> _Your instructions_: The tail of the records, from the line containing "[Search] (384, 9)" through the final line, should be printed exactly and on its own.

━━━

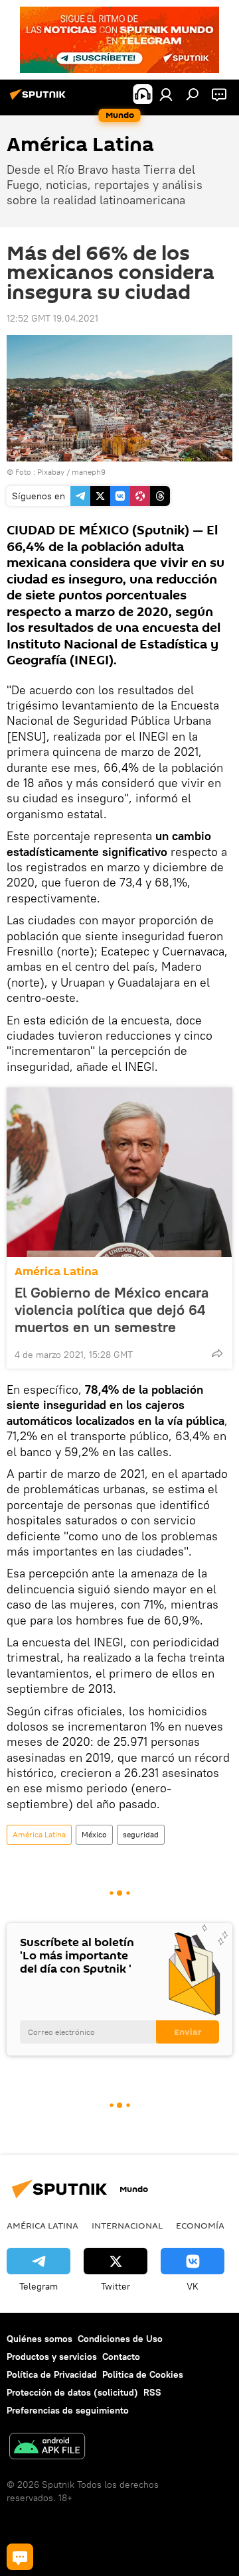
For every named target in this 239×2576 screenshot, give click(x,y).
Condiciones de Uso (120, 2339)
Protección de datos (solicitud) (72, 2392)
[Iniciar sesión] (166, 94)
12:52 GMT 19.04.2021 (52, 318)
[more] (217, 1353)
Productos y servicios (52, 2356)
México (94, 1834)
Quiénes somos (39, 2339)
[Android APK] (47, 2448)
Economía (200, 2225)
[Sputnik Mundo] (40, 99)
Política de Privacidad (52, 2374)
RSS (152, 2392)
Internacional (127, 2225)
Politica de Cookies (142, 2374)
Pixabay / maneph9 (71, 472)
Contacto (121, 2356)
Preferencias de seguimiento (68, 2410)
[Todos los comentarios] (20, 2557)
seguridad (141, 1834)
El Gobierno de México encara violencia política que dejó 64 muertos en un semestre (111, 1309)
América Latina (56, 1271)
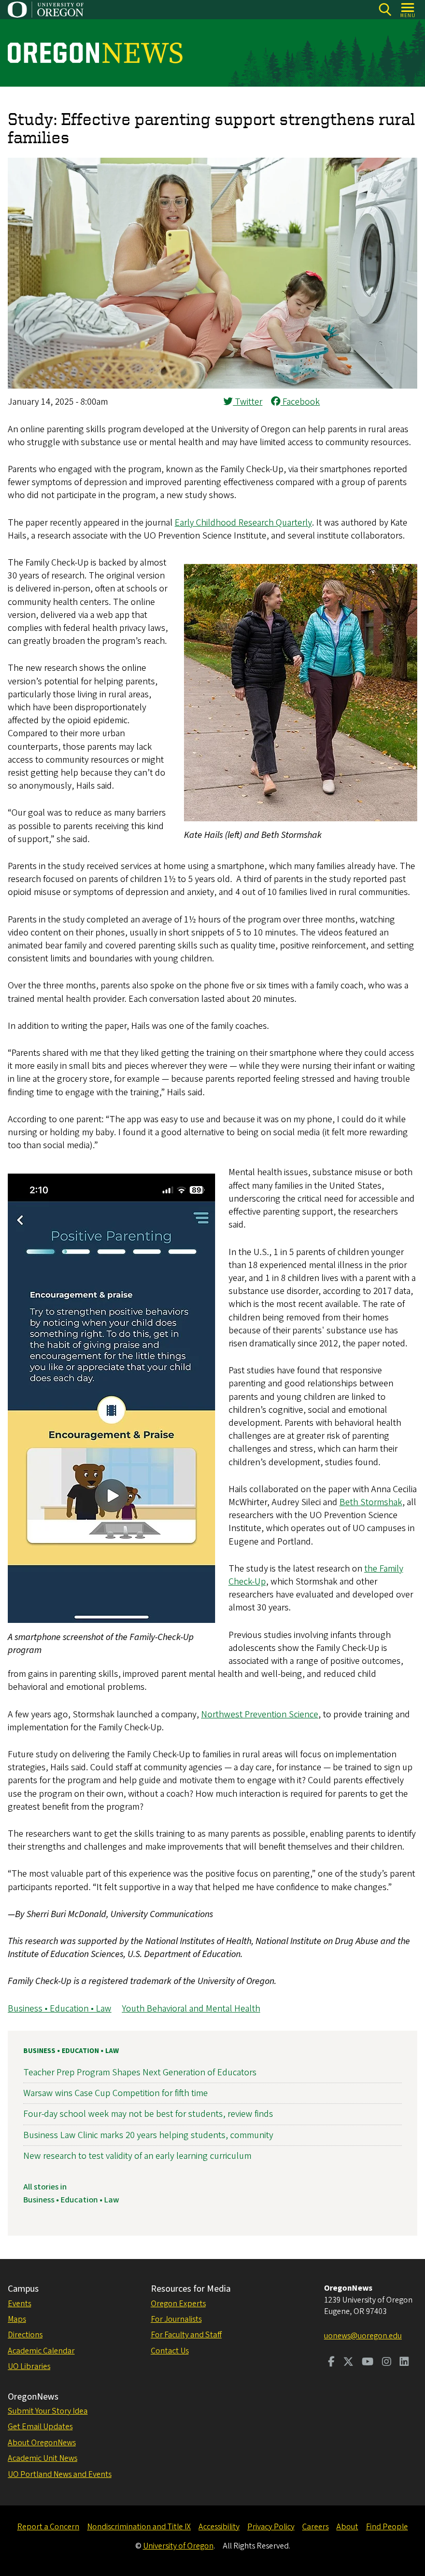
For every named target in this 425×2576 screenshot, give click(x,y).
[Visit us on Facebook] (331, 2362)
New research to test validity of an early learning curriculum (137, 2156)
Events (19, 2303)
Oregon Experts (178, 2303)
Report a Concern (48, 2526)
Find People (387, 2526)
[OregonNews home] (95, 53)
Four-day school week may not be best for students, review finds (148, 2113)
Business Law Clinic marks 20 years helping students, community (148, 2135)
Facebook (300, 401)
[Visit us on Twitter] (348, 2362)
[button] (212, 385)
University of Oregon (178, 2546)
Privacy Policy (270, 2526)
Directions (25, 2334)
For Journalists (176, 2319)
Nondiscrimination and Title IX (139, 2526)
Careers (315, 2526)
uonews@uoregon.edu (363, 2335)
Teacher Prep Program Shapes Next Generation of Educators (140, 2072)
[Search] (384, 9)
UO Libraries (29, 2366)
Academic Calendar (41, 2351)
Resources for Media (191, 2288)
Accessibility (219, 2526)
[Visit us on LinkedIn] (404, 2362)
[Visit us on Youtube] (368, 2362)
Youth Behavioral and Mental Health (191, 2008)
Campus (23, 2288)
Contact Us (170, 2351)
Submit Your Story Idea (48, 2411)
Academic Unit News (42, 2458)
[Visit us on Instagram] (386, 2362)
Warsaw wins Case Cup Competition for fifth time (115, 2093)
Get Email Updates (40, 2426)
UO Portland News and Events (59, 2474)
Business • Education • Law (59, 2008)
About (347, 2526)
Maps (17, 2319)
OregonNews (33, 2396)
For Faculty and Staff (186, 2334)
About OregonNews (42, 2442)
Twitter (247, 401)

━━━

> _Exercise answer_:
[Search] (384, 9)
UO Libraries (29, 2366)
Academic Calendar (41, 2351)
Resources for Media (191, 2288)
Accessibility (219, 2526)
[Visit us on LinkedIn] (404, 2362)
[Visit us on Youtube] (368, 2362)
Youth Behavioral and Mental Health (191, 2008)
Campus (23, 2288)
Contact Us (170, 2351)
Submit Your Story Idea (48, 2411)
Academic Unit News (42, 2458)
[Visit us on Instagram] (386, 2362)
Warsaw wins Case Cup Competition for fifth time (115, 2093)
Get Email Updates (40, 2426)
UO Portland News and Events (59, 2474)
Business • Education • Law (59, 2008)
About (347, 2526)
Maps (17, 2319)
OregonNews (33, 2396)
For Faculty and Staff (186, 2334)
About OregonNews (42, 2442)
Twitter (247, 401)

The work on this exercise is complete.